■ WHAT IS EXPECTED
For the records that follow, please set down exactly the lines between the one holding "How do I perform: Open" and the one holding "Task: Collapse the", inclusive, and only those.

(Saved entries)
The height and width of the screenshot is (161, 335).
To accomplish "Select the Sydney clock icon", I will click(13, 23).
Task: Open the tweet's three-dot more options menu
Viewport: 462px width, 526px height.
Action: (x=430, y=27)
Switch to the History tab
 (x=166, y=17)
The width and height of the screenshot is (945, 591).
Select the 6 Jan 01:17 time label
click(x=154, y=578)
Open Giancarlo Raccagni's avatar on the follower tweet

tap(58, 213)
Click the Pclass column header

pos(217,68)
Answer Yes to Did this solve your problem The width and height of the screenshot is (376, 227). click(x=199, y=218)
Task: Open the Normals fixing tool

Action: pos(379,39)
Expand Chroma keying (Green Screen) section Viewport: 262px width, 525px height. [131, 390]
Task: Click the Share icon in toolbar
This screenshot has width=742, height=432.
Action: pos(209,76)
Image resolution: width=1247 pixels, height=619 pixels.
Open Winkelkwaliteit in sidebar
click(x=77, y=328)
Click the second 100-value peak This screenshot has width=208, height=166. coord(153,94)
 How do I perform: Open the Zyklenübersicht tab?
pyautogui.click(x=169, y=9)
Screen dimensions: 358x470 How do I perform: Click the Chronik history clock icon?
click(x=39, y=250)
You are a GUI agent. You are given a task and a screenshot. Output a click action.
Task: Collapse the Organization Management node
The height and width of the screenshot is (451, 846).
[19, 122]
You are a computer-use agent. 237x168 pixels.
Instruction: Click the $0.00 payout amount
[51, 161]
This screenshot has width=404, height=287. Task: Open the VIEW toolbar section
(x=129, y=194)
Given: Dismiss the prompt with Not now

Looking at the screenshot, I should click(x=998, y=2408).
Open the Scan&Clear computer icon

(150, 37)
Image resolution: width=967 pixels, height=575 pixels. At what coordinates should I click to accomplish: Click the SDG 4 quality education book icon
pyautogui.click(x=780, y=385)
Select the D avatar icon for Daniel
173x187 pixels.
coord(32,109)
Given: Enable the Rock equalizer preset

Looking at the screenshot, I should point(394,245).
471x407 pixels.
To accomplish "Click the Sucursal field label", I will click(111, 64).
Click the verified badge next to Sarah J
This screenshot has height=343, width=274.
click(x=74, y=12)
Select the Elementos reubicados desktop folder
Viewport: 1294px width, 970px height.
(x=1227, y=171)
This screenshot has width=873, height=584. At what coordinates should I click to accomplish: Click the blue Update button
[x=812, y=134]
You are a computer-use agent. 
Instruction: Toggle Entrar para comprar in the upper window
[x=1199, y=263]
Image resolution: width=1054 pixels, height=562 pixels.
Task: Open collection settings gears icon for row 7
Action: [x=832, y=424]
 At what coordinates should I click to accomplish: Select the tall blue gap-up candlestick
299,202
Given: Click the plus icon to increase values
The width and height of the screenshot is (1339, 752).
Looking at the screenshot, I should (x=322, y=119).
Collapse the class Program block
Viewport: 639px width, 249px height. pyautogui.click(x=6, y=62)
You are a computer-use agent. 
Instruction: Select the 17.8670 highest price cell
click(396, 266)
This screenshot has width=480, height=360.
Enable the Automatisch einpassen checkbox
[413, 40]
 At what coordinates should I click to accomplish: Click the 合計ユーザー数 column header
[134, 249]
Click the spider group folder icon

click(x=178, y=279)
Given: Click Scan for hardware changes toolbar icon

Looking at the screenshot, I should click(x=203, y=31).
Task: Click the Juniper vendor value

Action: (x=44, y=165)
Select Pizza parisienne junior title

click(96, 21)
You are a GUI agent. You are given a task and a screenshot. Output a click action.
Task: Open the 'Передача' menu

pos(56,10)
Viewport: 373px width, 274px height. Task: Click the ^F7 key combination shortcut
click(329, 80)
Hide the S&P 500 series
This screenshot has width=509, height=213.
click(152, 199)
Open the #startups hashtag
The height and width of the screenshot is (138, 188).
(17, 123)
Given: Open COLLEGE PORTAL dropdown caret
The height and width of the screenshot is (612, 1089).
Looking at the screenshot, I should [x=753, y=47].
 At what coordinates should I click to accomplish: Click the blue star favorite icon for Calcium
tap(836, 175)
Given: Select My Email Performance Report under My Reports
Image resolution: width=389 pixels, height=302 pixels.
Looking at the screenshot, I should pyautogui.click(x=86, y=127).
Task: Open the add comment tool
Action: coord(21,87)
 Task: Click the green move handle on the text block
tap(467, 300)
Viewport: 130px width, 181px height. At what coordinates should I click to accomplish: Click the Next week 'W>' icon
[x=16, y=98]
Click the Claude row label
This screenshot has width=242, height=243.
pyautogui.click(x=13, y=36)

■ ANSWER BOX
 How do I perform: Open the Zyklenübersicht tab?
pyautogui.click(x=169, y=9)
Screen dimensions: 358x470 How do I perform: Click the Chronik history clock icon?
click(x=39, y=250)
You are a GUI agent. You are given a task and a screenshot. Output a click action.
Task: Collapse the Organization Management node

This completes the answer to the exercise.